The legal sector can and has been as successful as the other consulting sectors but our execution has let us down at a time when we’ve made strategic moves. There’s a danger of doing what’s nearest and closest in front of us. One thing I’ve brought to the firm is a sense of strategic planning. Everything we’ve done, we’ve done for a reason.

Somebody said you can be a rebel but make sure you have another career lined up. Always have a second choice. Tacitus also said, in a role you cannot be angry. Don’t come to things with preconceived ideas. I’m a great believer in don’t go necessarily following… you might learn from what’s happened but you need to create your own space.

There are organisations in the consulting space that have significant investment capacity who are able to move faster as a consequence and the legal sector is beginning to move that way but still faces that short-term versus long-term challenge: earning or capital value.

Somebody said you can be a rebel but make sure you have another career lined up.
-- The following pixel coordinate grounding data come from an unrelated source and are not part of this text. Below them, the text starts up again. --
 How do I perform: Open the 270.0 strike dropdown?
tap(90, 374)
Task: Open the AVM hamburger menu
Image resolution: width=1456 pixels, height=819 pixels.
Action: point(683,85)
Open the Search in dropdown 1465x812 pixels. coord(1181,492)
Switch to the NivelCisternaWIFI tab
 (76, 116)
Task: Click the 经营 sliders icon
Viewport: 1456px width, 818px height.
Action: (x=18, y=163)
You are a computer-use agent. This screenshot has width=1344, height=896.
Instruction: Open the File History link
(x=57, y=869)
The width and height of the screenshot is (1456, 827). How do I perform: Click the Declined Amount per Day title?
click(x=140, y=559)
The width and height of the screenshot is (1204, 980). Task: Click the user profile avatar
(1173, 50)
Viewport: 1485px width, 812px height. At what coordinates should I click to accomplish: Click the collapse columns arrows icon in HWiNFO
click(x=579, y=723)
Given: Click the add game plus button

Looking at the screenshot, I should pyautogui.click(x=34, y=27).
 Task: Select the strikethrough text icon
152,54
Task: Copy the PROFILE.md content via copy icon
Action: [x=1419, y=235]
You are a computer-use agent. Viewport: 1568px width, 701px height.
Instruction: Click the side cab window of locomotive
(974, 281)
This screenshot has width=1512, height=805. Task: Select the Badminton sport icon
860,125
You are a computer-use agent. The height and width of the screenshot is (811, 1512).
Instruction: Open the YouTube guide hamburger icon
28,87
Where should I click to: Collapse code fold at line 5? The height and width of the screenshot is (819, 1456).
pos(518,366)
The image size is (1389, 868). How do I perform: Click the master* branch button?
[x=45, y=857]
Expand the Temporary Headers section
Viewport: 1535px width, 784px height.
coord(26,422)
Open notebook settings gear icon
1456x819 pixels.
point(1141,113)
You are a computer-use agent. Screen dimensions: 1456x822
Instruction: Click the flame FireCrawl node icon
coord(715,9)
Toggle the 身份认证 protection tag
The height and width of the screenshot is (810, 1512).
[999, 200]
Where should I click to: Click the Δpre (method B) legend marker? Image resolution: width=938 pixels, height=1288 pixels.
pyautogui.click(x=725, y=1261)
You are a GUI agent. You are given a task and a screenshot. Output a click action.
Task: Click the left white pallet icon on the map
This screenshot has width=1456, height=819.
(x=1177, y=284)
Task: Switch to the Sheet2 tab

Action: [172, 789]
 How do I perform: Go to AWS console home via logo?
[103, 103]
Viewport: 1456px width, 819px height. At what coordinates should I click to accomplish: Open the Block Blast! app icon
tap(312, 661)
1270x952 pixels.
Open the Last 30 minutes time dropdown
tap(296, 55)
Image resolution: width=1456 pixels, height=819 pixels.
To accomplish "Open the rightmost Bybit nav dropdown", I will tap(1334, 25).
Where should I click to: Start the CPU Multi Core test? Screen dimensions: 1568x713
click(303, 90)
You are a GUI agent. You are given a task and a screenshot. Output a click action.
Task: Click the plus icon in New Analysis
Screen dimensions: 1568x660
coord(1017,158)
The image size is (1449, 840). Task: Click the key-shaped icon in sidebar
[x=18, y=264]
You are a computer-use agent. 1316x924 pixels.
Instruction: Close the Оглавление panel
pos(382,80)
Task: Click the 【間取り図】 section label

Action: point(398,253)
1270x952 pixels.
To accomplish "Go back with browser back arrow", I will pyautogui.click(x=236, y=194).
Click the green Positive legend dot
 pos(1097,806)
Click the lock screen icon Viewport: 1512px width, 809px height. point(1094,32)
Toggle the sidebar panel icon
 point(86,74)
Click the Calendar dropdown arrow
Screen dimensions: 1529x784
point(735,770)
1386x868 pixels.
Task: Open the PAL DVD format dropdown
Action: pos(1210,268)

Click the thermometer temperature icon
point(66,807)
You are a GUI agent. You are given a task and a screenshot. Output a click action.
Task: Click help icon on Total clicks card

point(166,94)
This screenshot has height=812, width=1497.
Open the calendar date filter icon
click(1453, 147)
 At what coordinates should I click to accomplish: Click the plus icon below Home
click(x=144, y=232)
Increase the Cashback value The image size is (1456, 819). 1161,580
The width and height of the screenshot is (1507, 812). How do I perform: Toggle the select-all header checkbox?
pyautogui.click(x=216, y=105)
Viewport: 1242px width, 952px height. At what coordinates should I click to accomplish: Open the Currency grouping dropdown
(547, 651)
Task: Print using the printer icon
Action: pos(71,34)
Always have a second choice.

Hopefully people recognise that I’m approachable, that I listen and that I am passionate about TLT but also recognise that people have lives outside of TLT and that it’s not the only thing that matters.

I finish being managing partner in April and from May I’m moving into a new role remaining a full-time equity partner in the firm in a role linked to clients and strategic growth.

Somebody who stopped being head of a telecoms business once said he knew he’d stop being chief executive when people stopped laughing at his jokes. I’ve always been a believer in flat structures and giving people opportunity. I’m happy supporting the new managing partner who has a great opportunity to go even further and faster. I know he has an ambition to do that.

I don’t make New Year’s resolutions but if I did it would be to make sure I continue to take my holidays. I have just bought tickets for Elvis Costello in March which will be the 14th time I’ve seen him… slightly obsessive. I first saw him before I went to university in the late seventies. Aside from that, scrambling up Scottish mountains, sailing and the occasional bit of golf.

I’m about to start reading Commander in Cheat: How Golf Explains Trump, which is a book about a way of understanding [the US president] by the way in which he cheats at golf. Discuss.

I admire firms for different reasons. Slaughter and May defines consulting in the way it goes about things and the sheer intensity of expertise it brings. The execution of tactical planning at firms like Allen & Overy is very impressive. Then there are others that have done things like embrace a new funding model. What you need to remember is we’ve been an incredibly resilient sector with new entrants and adapting.

There are a lot of opportunities for young lawyers over the next ten years. We can rather exaggerate the death of the sector through consolidation or technology. But we have to make sure we are more active in how we engage in a wider, more diverse society.